I know this is not correct and the actual answer is 4g because as you get closer to the center of the Earth the gravitational force will increase but I cannot figure out why this attempt is wrong.

 

[tiny-tim]

Hi Jimmy25!

(try using the X² tag just above the Reply box )

What would be the value of g if the radius of the Earth was decreased by half while maintaining the same mass.
…
g = MG / 0.25R^2

0.25g = MG / R^2

Why did you put that 0.25 on the LHS?

 

[Pengwuino]

What you have initially is the gravitational acceleration due to the Earth while you're at the surface, or at a distance R. You then manipulated the equation to ask not what the value of g would be at the surface if the radius was half as large, but what would the value of the acceleration be at that same distance R if the radius was half as large.

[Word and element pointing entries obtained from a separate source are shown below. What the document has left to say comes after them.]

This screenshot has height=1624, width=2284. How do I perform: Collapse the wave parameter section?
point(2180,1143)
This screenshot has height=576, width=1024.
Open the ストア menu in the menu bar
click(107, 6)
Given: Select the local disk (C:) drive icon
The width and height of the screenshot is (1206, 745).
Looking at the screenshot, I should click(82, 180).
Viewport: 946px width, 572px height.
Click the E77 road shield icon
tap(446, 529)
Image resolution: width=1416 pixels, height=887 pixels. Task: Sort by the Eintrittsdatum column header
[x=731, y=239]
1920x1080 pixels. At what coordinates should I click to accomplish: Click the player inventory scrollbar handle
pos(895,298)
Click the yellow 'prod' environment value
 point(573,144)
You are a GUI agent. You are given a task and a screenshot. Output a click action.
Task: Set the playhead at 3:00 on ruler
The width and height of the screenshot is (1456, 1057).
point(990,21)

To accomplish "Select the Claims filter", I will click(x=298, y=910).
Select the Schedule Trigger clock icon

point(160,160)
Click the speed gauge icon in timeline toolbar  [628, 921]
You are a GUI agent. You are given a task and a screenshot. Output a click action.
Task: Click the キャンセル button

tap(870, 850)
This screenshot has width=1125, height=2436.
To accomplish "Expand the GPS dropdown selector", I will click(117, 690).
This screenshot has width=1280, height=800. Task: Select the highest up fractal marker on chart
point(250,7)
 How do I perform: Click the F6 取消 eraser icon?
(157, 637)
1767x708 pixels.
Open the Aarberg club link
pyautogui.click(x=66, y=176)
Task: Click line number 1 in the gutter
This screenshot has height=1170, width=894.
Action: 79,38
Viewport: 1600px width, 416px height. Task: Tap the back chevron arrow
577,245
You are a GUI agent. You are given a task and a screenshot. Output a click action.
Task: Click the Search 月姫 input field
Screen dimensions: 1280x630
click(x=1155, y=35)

What I would do is setup a ratio, g' and g, where g' is at the surface of some planet with radius R' with the same mass, but then take R' = 0.5R and divide the two equations.

 

[willem2]

you confuse the values of g before and after the shrinking of the earth

you have g_old = MG/R^2

now g_new is MG/(0.5*R)^2

and (0.25)*g_new = MG/R^2 = g_old so

g_new = 4*g_old, as expected

 

[Jimmy25]

(0.25)*g_new = MG/R^2 = g_old so

g_new = 4*g_old, as expected

Ok I see. So g_old was equal to one quarter g_new

Thanks, was racking my brain over this one. Sometimes the simplest question can be the most challenging.